Why are we limiting proposals to the location selected?

The riverside site represents a number of quite profound social and architectural deficiencies and lost opportunities for any disaster memorial of international stature.

The worst is that the result will be tidied safely away from the psychic ‘epicentre’ of the event, and away from day to day street life. Very much robbed of any visceral power it might otherwise have if integrated into the urban fabric of the new CBD.

Hiroshima while rebuilding managed to preserve a poignant ruin of a whole building in the middle of what was left of their city, and Pompeii, by preserving many entire streets of buildings has huge resonance for visitors today.

Why would the organisers of this event conclude that for a memorial installation commemorating the earthquakes that effectively obliterated our city, with the profound rift and disconnect between our past and future built environments that this loss represents, that it would be inappropriate to preserve at least some of the ruined fabric from the old CBD? Would this really be too confronting or difficult for the people of Christchurch to achieve?

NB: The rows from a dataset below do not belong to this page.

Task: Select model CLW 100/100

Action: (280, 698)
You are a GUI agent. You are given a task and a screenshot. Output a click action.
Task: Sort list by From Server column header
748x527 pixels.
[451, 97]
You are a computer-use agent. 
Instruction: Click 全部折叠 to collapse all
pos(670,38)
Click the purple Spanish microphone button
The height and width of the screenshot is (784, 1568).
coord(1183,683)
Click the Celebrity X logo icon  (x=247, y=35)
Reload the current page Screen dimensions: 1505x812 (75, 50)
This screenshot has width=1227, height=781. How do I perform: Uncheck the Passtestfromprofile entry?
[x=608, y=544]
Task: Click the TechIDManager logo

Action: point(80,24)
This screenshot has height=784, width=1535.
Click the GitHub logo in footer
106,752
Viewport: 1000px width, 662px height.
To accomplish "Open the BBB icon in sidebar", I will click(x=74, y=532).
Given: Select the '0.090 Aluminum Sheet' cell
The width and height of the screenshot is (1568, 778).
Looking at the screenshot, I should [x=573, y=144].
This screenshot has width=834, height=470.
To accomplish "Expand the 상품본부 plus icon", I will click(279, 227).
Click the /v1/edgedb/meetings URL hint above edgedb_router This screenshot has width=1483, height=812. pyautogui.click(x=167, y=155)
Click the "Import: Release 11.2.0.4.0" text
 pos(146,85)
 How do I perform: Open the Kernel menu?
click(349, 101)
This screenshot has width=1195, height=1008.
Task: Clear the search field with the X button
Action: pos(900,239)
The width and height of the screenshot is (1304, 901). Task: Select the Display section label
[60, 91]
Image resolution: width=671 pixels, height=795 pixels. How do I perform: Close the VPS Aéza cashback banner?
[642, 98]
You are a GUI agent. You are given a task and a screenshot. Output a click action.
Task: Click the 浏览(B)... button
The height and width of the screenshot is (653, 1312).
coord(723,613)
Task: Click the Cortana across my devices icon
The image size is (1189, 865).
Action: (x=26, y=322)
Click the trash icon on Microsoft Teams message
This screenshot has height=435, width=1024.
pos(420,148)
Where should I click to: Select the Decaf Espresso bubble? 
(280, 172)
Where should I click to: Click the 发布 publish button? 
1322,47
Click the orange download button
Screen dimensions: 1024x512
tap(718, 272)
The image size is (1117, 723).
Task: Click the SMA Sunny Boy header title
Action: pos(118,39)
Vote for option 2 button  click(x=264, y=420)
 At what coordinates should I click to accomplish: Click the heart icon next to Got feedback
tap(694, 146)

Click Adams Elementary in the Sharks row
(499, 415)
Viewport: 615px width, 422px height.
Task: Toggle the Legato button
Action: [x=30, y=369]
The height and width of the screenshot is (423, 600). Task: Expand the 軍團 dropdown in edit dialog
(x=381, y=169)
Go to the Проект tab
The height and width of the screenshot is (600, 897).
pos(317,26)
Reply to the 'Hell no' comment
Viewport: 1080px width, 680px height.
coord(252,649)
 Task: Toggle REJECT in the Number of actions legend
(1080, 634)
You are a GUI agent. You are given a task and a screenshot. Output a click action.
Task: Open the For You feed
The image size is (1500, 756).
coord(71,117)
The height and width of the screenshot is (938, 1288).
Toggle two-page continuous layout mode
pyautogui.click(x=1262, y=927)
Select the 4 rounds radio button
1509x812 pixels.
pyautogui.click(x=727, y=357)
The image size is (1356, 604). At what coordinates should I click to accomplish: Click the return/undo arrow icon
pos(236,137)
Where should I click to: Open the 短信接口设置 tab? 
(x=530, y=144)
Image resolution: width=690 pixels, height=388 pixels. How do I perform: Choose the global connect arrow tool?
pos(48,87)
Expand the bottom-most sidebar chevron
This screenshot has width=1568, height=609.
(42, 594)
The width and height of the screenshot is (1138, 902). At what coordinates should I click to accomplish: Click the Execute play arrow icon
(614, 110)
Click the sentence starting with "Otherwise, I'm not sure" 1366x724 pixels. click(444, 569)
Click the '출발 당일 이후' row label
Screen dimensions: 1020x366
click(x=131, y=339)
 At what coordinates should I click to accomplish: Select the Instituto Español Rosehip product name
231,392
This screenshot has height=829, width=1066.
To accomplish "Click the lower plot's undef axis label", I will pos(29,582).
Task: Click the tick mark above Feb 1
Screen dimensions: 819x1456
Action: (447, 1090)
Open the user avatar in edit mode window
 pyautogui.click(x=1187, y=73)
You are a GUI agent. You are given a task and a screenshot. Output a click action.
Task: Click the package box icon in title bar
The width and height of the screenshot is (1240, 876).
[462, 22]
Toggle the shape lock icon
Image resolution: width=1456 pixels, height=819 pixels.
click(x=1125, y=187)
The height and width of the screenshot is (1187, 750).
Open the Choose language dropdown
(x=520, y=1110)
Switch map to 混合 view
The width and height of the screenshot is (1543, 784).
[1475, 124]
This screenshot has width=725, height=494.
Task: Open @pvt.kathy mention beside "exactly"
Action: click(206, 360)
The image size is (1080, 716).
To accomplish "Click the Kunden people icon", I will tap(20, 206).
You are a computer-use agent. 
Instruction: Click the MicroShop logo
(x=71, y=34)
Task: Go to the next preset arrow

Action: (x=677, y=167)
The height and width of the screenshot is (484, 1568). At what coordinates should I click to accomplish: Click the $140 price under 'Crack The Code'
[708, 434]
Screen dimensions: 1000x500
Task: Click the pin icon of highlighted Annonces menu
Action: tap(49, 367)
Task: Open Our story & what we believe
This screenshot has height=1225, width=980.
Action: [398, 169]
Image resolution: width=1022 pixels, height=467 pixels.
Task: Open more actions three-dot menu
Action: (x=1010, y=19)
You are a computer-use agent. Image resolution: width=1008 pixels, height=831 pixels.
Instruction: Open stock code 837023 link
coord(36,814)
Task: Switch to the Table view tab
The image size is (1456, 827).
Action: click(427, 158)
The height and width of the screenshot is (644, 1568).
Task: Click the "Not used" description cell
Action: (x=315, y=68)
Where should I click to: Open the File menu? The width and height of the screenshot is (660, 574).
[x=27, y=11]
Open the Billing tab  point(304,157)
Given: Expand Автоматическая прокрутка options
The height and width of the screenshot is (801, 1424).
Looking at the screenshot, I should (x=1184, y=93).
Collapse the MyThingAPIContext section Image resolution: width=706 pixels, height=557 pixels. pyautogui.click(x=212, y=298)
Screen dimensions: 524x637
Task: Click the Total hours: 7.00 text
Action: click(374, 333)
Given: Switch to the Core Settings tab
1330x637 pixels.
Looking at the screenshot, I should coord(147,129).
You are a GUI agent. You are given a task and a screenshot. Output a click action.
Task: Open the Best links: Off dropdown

Why can we not preserve even a whole streetscape in it’s ruined state – for example the remaining portion of High Street (for which redevelopment is not likely soon anyway)? This would bring home the raw impact of the event to our descendants and visitors in a way that no secluded memorial sculpture can capture, and will represent a significant and dramatic tourist attraction to offset the draw of the heritage fabric we have lost.
This part of town, in its ruined state, now possesses extraordinary architectural richness, power and value – a state we are never likely to recapture deliberately.
We have urban fabric here with hard earned ‘patina’ that would otherwise take perhaps a thousand years of hard living to replicate. How is it that for such a young country we do not see the value and importance of this resource?

Beyond preserving this street scape, surely we should be endeavouring to capture and preserve ruined walls, foundations and other artifacts right around the CBD, and integrating these into our new built fabric in any number of ways? Expanses of ruptured and buckled paving left as is; small alleyways between shattered brick walls embedded in modern concrete as a retreat from the day to day hubbub of 22nd century street life , perhaps leading past some poignant spot (perhaps with poetry); Old foundations visible through the surface of new paved plazas; ruined columns framing small green spaces where office workers can eat their lunches; old damaged facades facing new buildings …

Perhaps a sense of overwhelm is behind the current desire to sanitize, and why we are so apparently unconcerned with preserving visceral traces of the event? Or is it just oblivious insensitivity to the extraordinary yet rapidly vanishing resource and opportunity we now have?

The desire expressed by many to ‘move on’ from disaster is restricted to the current generation only – our children and their descendants will very much regret the loss of this tangible and rich patina that could otherwise enliven and inform their built environment.